With respect to the flow sensor 210, representative current regulating components and other current controlling components including various microcontrollers, sensors, and switches for aerosol delivery devices are described in U.S. Pat. No. 4,735,217 to Gerth et al., U.S. Pat. Nos. 4,922,901, 4,947,874, and 4,947,875, all to Brooks et al., U.S. Pat. No. 5,372,148 to McCafferty et al., U.S. Pat. No. 6,040,560 to Fleischhauer et al., U.S. Pat. No. 7,040,314 to Nguyen et al., and U.S. Pat. No. 8,205,622 to Pan, all of which are incorporated herein by reference in their entireties. Reference also is made to the control schemes described in U.S. App. Pub. No. 2014/0270727 to Ampolini et al., which is incorporated herein by reference in its entirety.

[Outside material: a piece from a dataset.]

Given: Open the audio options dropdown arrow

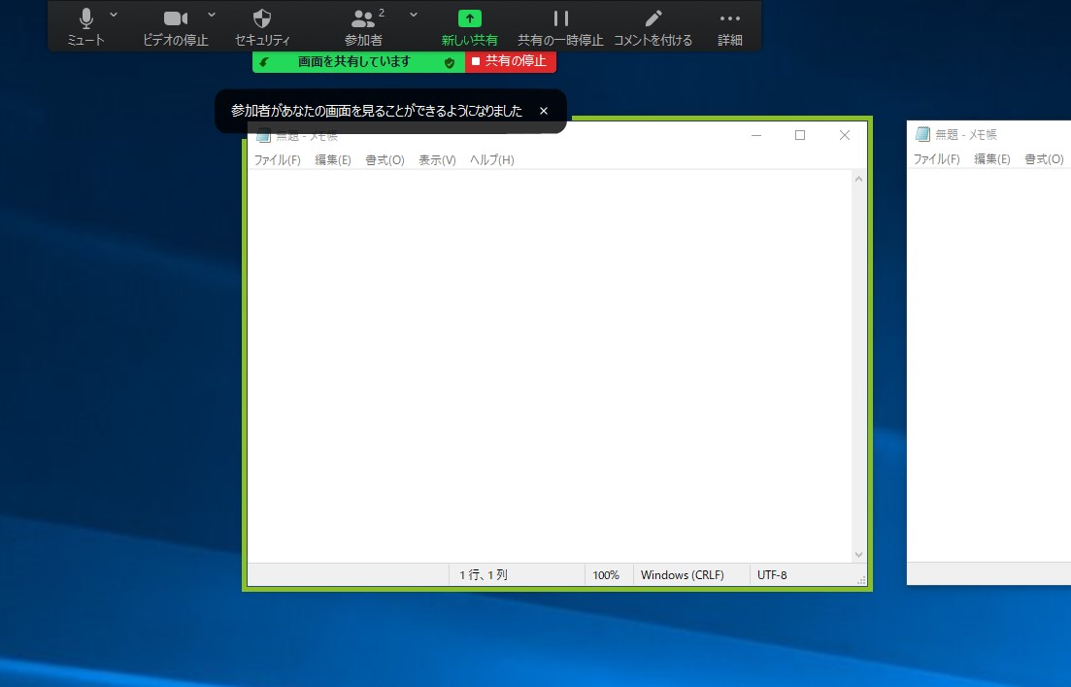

In one embodiment the indicator 218 may comprise one or more light emitting diodes. The indicator 218 can be in communication with the controller 212 through the connector circuit 220 and be illuminated, for example, during a user drawing on a cartridge coupled to the coupler 202, as detected by the flow sensor 210. The end cap 222 may be adapted to make visible the illumination provided thereunder by the indicator 218. Accordingly, the indicator 218 may be illuminated during use of the aerosol delivery device 100 to simulate the lit end of a smoking article. However, in other embodiments the indicator 218 can be provided in varying numbers and can take on different shapes and can even be an opening in the outer body (such as for release of sound when such indicators are present).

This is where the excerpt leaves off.